• _Document section_
◆ ◆ ◆

Oberea tripunctata, the dogwood twig borer, is a species of longhorn beetle that is a widespread pest that attacks dogwood trees.

==Morphology==
Dogwood twig borer adults have slender, elongated bodies like many other beetles of the genus Oberea. They are between 10 and 15 millimeters long and 3 millimeters wide. The head is dark to black and there are three prominent black spots arranged in a triangle on the beetles' thorax. The wing covers are a yellowish tan. There is a narrow black line on the inner edge and a broader, darker line on the outer wing on the lateral margin. There are also two distinct dots right behind the beetle's head.

The larvae of dogwood twig borers, in their final phase, are yellowish, legless and about 19 millimeters long.

==Diet==
The dogwood twig borer is distributed in the United States of America wherever there are flowering dogwood trees. They are adaptable and although the bulk of a dogwood twig borer's diet is obtained from flowering dogwood trees, it can also feed on elm, azalea, and viburnum. Many species of fruit trees are attacked by the beetle. The beetle usually begins its infestation by attacking individual twigs, so wilting leaves on twigs and drooping and girdling of twig tips most likely indicate an infestation by the dogwood twig borer.

==Pest control==
To control the dogwood twig borer, a common practice is to clip infested twigs several inches below the girdle, or the infected part of the twig, and then destroy it. This is usually done after wilting occurs, but before adult emergence during spring. This method is commonly recommended and has proved very effective at controlling the population of the dogwood twig borer. Another technique of eliminating the beetle is to spray with recommended insecticides before budding of the infected tree or shrub.

The species is considered a minor pest of the dogwood. It usually does not cause any major problems, unlike the dogwood borer (Synanthedon scitula).

==Life cycle==
Dogwood twig borer adults emerge in early June, rarely in large numbers. They feed on dogwood twigs and cause girdling around the tips of branches. Females lay their eggs singly on healthy twigs. When the eggs hatch, larvae enter the twig and bore down into the centre. Parts of the twig are sometimes internally separated from the dogwood as a series of closely packed holes are drilled to remove the boring dust (frass). The beetle larvae winter in the stems. Some larvae continue to develop for up to two years. Larvae that pupate during the spring usually emerge from the stem between the middle of May and early June. Dogwood twig borer larvae are sometimes called Elm twig girdlers.

◆ ◆ ◆

• _Raw data_
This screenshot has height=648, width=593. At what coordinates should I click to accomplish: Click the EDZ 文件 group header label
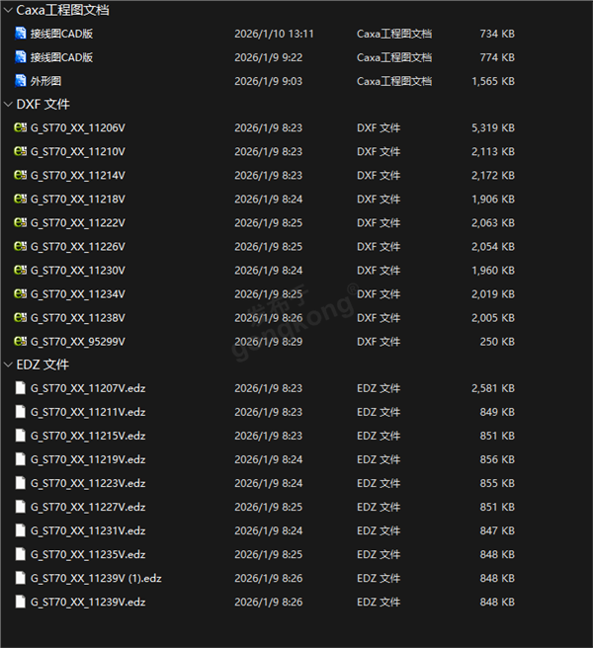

◆ ◆ ◆

• _Exercise goal_
Copy the passage on the dogwood twig borer word for word, from "The larvae of" to "by the dogwood twig borer.".

• _Problem solution_
The larvae of dogwood twig borers, in their final phase, are yellowish, legless and about 19 millimeters long.

==Diet==
The dogwood twig borer is distributed in the United States of America wherever there are flowering dogwood trees. They are adaptable and although the bulk of a dogwood twig borer's diet is obtained from flowering dogwood trees, it can also feed on elm, azalea, and viburnum. Many species of fruit trees are attacked by the beetle. The beetle usually begins its infestation by attacking individual twigs, so wilting leaves on twigs and drooping and girdling of twig tips most likely indicate an infestation by the dogwood twig borer.